Padmaavat review: A visual treat without a soul
This tale of valour is indeed a visual spectacle but lacks the soul
Wednesday 24 January 2018
Sanjay Leela Bhansali
Deepika Padukone, Ranveer Singh, Shahid Kapoor
All the political brouhaha that surrounds this film is unwarranted.
Inspired from the epic poem, Padmavat written by Malik Mahummad Jayasi, which is considered a fiction laced in history, the film is a work of art that is mounted on a lavish scale.
Set in the thirteenth century, the poem and the film named after the legendary Rajput queen of Mewar, in actuality is the story of Alauddin Khilji, the Turko-Afghan ruler of the Delhi Sultanate.
It exposes Khilji's obsession for the beautiful queen. After hearing tales about her, Khilji lays siege to the Chittor Fort in Rajputana to capture her. But the brave and righteous queen along with the other women of the palace, in order to save their honour commit jauhar - self-immolation.
Technically the film is astutely mounted. The director has laboured over the production designs which include the sets, locales and the costumes. Visually every frame is extravagant and enthralling. The lengthy shots with seamless camera movements give an enhanced cinematic experience. The wide-angle shots capture the locales beautifully.
The film is well-executed and has all ingredients of a block-buster, but the wow-factor is missing.

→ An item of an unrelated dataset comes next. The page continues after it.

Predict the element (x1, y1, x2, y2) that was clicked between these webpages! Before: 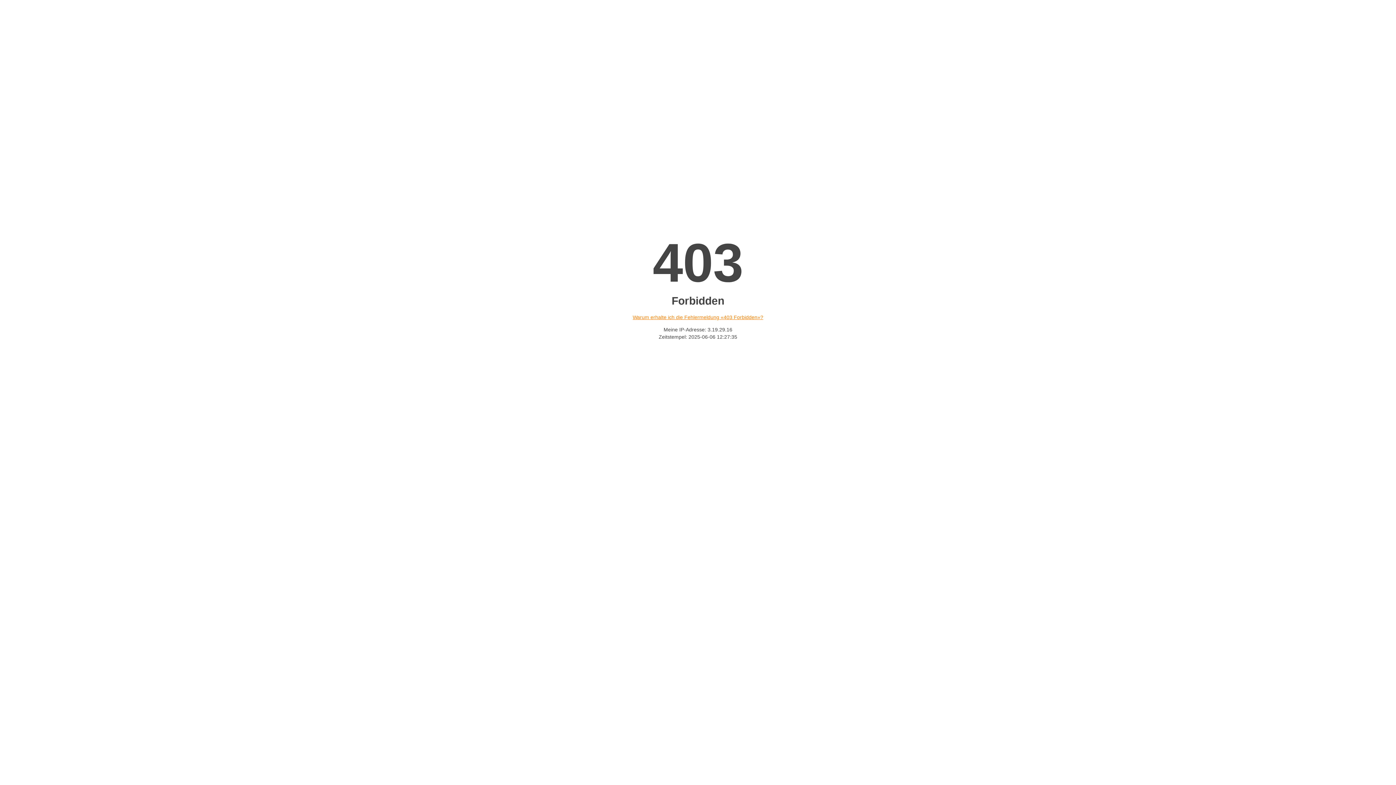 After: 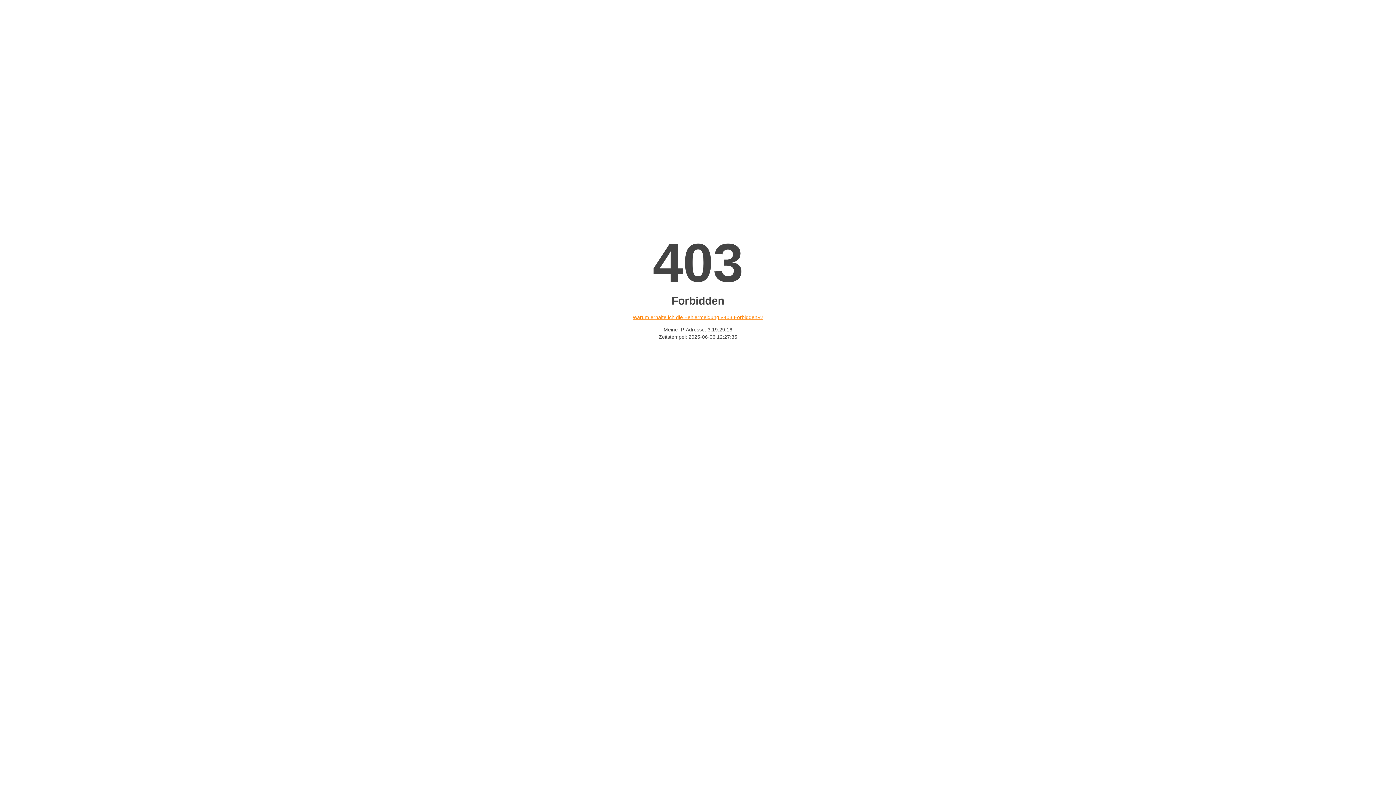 Action: label: Warum erhalte ich die Fehlermeldung «403 Forbidden»? bbox: (632, 314, 763, 320)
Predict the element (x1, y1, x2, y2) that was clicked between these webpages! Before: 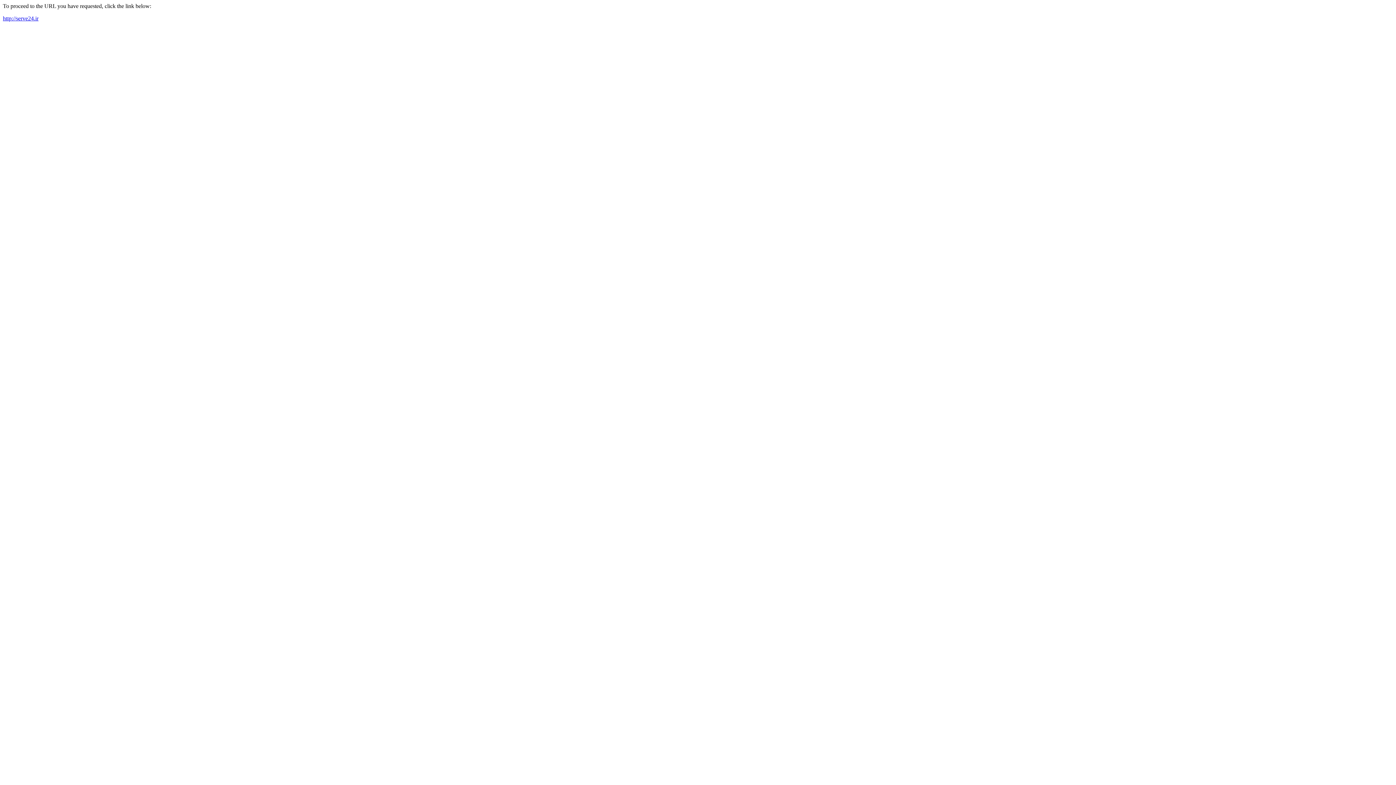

And the fault lies in the writing. This story is not weak but its execution definitely is. Every scene, from beginning to the end, is dramatised to give the story a larger than life feel and thus in the process, the finer nuances of the characters are lost.
Case in point is the introductory scene of Padmavati and Maharajah Ratan Singh of Mewar. They meet, but at no stage does the film establish their chemistry. Their romance is very perfunctorily projected.
This apart, the plot laden with cinematic liberties and verbose expositions, makes this poetry on screen a bland affair as the shock value is tempered.
What keeps you hooked are definitely the performances. Every actor is in the skin of their character. Ranveer Singh as Alauddin Khilji is pulsating with his onscreen energy.
Deepika Padukone as Rani Padmavati is effortlessly convincing. Shahid Kapoor as Maharajah Ratan Singh has a restrained demeanour and is competent.
In special appearances - Raza Murad as Jalaluddin Khilji is captivating whereas Aditi Rao Hydari as Khilji's wife Merunissa is wasted.
But it is Jim Sarbh in a supporting role as Malik Kafur the prominent eunuch slave of Alauddin who lights up the screen. A prolific actor, it is interesting to watch him emote. And his myriad expressions are definitely a treat to watch.
As for the 3D effects, initially they are a bit distracting, but over a period of time, with the mesmerizing camerawork, the viewing experience is smoothened. But the animations lack finesse, especially in the scene with the ostrich.
As always, Sanjay Leela Bhansali's films rank high with its music and back-ground score. This one is no different. The dances and the action sequences are well-choreographed. The songs integrate seamlessly into the narrative. But it is the songs, "Khali bali ho gaya hai dila" and "Ghoomar," that stand out.
Overall, this tale of valour is indeed a visual spectacle but lacks the soul.